**Prompt:**
Copy the data below word for word, from the line with "The image size is (1024, 576)." up to and including the last line of the data.

**Extracted material:**
====================

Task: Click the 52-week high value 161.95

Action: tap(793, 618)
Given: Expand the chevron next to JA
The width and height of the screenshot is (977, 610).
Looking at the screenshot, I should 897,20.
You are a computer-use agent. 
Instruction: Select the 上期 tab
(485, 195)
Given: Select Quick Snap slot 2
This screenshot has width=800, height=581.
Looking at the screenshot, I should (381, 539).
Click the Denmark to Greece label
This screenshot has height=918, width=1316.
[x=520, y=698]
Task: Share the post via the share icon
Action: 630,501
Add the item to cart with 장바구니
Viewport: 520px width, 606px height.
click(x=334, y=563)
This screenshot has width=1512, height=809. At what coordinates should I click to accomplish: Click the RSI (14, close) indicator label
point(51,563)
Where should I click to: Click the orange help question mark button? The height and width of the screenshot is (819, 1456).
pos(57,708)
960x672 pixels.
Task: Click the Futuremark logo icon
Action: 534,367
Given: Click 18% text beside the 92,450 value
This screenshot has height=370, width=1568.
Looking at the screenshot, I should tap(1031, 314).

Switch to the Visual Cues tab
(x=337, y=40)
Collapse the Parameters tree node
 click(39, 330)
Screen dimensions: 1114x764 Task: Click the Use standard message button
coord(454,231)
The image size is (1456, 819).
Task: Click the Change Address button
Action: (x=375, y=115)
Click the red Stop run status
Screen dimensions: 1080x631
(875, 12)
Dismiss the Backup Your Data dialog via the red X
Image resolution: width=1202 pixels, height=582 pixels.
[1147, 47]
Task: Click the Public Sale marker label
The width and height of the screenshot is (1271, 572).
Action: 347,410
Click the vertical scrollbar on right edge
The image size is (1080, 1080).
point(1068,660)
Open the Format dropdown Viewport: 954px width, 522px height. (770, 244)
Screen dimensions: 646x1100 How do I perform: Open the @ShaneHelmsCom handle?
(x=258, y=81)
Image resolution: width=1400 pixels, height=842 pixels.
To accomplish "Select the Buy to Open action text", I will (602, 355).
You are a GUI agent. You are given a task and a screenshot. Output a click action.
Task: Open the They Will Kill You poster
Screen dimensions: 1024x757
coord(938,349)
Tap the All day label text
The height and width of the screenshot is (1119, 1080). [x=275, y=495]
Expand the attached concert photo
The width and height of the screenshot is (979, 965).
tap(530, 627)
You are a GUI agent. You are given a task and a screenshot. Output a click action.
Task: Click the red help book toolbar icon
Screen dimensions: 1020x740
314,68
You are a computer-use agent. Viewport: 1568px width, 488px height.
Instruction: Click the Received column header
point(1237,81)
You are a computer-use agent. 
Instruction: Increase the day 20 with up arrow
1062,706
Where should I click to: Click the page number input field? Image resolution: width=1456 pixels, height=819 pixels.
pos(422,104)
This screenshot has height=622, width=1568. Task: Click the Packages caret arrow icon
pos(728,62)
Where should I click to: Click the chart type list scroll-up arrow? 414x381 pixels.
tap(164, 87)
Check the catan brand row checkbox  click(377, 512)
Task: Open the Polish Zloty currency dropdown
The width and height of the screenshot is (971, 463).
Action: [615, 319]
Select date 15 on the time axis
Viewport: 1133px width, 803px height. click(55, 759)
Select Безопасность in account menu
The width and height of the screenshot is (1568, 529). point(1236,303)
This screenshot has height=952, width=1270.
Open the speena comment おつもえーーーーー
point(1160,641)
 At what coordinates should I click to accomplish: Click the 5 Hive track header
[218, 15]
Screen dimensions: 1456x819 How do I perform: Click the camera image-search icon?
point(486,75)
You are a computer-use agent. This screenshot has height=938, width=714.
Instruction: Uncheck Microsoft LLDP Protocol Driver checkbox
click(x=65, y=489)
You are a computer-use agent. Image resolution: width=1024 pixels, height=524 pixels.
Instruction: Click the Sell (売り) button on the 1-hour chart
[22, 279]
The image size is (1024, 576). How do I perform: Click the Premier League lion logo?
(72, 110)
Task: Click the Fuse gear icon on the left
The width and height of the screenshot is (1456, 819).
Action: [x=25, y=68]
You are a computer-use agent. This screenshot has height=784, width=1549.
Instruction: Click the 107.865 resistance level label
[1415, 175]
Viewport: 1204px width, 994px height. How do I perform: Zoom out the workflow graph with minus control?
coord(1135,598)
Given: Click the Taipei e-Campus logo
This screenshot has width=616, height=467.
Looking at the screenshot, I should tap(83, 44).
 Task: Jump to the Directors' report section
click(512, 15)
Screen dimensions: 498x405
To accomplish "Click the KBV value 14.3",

====================

**Result for this task:**
The image size is (1024, 576). How do I perform: Click the Premier League lion logo?
(72, 110)
Task: Click the Fuse gear icon on the left
The width and height of the screenshot is (1456, 819).
Action: [x=25, y=68]
You are a computer-use agent. This screenshot has height=784, width=1549.
Instruction: Click the 107.865 resistance level label
[1415, 175]
Viewport: 1204px width, 994px height. How do I perform: Zoom out the workflow graph with minus control?
coord(1135,598)
Given: Click the Taipei e-Campus logo
This screenshot has width=616, height=467.
Looking at the screenshot, I should tap(83, 44).
 Task: Jump to the Directors' report section
click(512, 15)
Screen dimensions: 498x405
To accomplish "Click the KBV value 14.3",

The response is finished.